Accountable Reimbursement Plans
Businesses have been reimbursing their employees for business expenses for years, but that's still a novel idea to many churches. If you've never heard of accountable reimbursement plans, it's time you learned about them. That's especially true if your church ever reimburses you for expenses you incur on behalf of your church.
Background
Some people associate "expense accounts" with lavish spending. That's unfortunate for ministers and others church employees who may spend money out of their own pockets to support the ministry of the church. Corporate employees don't look at their expense accounts as part of their compensation. When they think of their annual pay, corporate employees don't add together their salary and the money they are reimbursed for expenses on business trips for things like hotel bills and airline tickets.
Unlike other employees, churches often use a "package approach" to pay their ministers. The church decides the total amount it can pay the pastor and then tells the pastor to divide that amount for different things. Sometimes ministers want part of this money used to reimburse them for business expenses.
Churches should realize that some of a pastor's business expenses are as important to the ministry as the electric bill. Although few churches would tell a minister to pay the light bill out of his annual pay, many churches expect their pastors to pay other legitimate ministry expenses from their annual compensation (e.g., all the gasoline and wear and tear on their cars when they visit church members). Some church members assume that ministers can just write off such expenses, but ministers can't always do that.
Some churches give "car allowances" or "travel allowances" to their ministers to help them pay for ministry expenses. Often the church doesn't expect the minister to show how the allowance was spent. Unfortunately, these allowances are taxable and should be reported on the minister's Form W-2.
Some churches use a salary-reduction arrangement to reimburse ministers for business expenses. At some churches, ministers periodically turn in receipts for their business expenses. At the end of the year, the church adds up all of the business expenses and subtracts them from what the church paid the minister. The church then reports that amount on the minister's W-2. The IRS says this arrangement is a nonaccountable reimbursement plan and that the full amont should be treated as income.
With an accountable reimbursement plan, ministers don't have to pay taxes on money the church uses to reimburse them for business expenses. And churches don't have to report reimbursements on the minister's W-2. Accountable reimbursement plans allow churches to reimburse their employees for legitimate church business expenses without adverse tax consequences to the employees.
Requirements for Accountable Reimbursement Plans
The IRS says that an accountable reimbursement plan must meet two requirements:
- The plan can reimburse only business expenses that employees account for or substantiate. -- Employees must therefore, give the church adequate documentation about the date, amount, and business purpose of the expense.
- The church must require any excess reimbursements or cash advances to be returned to the church. -- The IRS says that employees must substantiate business expenses within 60 days and return excess reimbursements within 120 days.
Churches can set up accountable reimbursement plans by passing a resolution.
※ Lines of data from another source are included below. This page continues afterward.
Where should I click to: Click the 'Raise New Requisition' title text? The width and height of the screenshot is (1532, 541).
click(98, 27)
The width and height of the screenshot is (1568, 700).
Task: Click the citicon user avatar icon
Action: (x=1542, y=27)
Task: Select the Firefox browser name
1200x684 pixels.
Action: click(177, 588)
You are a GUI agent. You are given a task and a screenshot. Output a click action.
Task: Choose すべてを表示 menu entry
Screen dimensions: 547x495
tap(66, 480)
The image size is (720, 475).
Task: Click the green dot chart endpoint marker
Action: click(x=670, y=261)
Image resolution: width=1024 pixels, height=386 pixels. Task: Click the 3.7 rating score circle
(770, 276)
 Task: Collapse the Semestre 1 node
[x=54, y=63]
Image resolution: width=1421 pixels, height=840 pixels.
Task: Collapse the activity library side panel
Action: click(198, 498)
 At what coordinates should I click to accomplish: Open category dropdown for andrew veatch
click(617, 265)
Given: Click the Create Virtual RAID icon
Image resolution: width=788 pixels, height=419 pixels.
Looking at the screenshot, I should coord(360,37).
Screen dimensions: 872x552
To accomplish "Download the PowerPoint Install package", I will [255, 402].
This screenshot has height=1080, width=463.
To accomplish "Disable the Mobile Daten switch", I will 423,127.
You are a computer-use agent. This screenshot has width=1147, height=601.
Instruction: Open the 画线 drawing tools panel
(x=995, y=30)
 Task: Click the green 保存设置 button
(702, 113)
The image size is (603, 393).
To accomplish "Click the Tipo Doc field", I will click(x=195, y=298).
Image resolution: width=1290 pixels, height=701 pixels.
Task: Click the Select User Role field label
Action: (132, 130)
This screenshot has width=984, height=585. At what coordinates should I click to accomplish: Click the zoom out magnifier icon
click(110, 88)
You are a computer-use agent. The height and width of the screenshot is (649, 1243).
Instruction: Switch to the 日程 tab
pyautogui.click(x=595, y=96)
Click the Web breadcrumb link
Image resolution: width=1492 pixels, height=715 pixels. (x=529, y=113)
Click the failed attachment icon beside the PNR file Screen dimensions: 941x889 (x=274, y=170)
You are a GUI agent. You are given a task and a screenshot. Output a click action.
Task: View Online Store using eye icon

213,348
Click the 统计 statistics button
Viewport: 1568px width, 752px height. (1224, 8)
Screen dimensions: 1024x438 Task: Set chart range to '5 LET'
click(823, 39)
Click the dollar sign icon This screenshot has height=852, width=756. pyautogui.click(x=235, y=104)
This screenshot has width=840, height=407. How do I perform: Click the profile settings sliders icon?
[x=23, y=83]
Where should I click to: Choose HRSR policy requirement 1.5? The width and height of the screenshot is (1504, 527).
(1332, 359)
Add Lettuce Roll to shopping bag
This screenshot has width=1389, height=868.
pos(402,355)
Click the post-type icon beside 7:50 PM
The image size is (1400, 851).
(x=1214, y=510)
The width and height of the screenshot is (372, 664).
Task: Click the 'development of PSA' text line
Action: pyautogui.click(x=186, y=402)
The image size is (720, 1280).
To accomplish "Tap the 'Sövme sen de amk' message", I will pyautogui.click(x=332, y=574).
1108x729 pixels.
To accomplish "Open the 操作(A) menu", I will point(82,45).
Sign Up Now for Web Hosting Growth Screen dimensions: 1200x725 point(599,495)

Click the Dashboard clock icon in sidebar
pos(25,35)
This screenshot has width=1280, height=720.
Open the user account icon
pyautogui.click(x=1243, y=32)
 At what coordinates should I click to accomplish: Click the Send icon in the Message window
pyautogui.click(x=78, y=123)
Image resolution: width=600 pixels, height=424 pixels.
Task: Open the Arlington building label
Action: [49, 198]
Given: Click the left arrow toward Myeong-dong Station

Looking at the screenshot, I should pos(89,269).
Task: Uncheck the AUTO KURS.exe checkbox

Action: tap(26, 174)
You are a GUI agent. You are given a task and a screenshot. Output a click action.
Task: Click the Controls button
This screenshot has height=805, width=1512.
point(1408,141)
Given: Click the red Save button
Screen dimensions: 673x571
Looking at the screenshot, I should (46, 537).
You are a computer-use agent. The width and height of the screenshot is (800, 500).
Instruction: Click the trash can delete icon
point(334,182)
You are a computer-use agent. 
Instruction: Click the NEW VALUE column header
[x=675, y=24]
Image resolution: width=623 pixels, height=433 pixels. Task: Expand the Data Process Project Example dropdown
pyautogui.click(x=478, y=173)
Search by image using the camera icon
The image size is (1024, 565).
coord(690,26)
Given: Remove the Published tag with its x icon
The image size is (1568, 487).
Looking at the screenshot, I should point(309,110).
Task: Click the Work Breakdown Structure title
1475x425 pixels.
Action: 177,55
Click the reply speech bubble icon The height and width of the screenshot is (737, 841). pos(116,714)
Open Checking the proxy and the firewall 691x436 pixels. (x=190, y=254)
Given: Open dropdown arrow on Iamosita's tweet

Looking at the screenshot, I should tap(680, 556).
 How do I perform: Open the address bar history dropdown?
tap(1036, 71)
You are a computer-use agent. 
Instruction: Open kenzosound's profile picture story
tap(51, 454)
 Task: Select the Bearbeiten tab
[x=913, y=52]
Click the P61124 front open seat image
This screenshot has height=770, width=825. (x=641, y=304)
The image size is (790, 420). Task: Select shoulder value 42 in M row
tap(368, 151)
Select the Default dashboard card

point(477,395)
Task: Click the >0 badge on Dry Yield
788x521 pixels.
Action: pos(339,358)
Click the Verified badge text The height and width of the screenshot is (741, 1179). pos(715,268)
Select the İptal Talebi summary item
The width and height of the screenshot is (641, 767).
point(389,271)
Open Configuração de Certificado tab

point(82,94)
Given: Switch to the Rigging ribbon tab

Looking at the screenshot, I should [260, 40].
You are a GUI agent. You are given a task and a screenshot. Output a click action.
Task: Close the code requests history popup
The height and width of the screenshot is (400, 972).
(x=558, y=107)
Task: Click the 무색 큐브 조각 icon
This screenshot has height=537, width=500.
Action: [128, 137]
They also need written policies that explain which expenses will be reimbursed and the documentation the church will require before reimbursing an employee.
Churches sometimes say they "can't afford" an accountable reimbursement plan. But an accountable reimbursement plan doesn't mean a minister can go on an uncontrolled spending spree. Churches should budget for reasonable ministry expenses.
Churches need accountable reimbursement plans, and they need to administer them according to IRS guidelines. If ministry-related expenses aren't part of your church budget, they should be.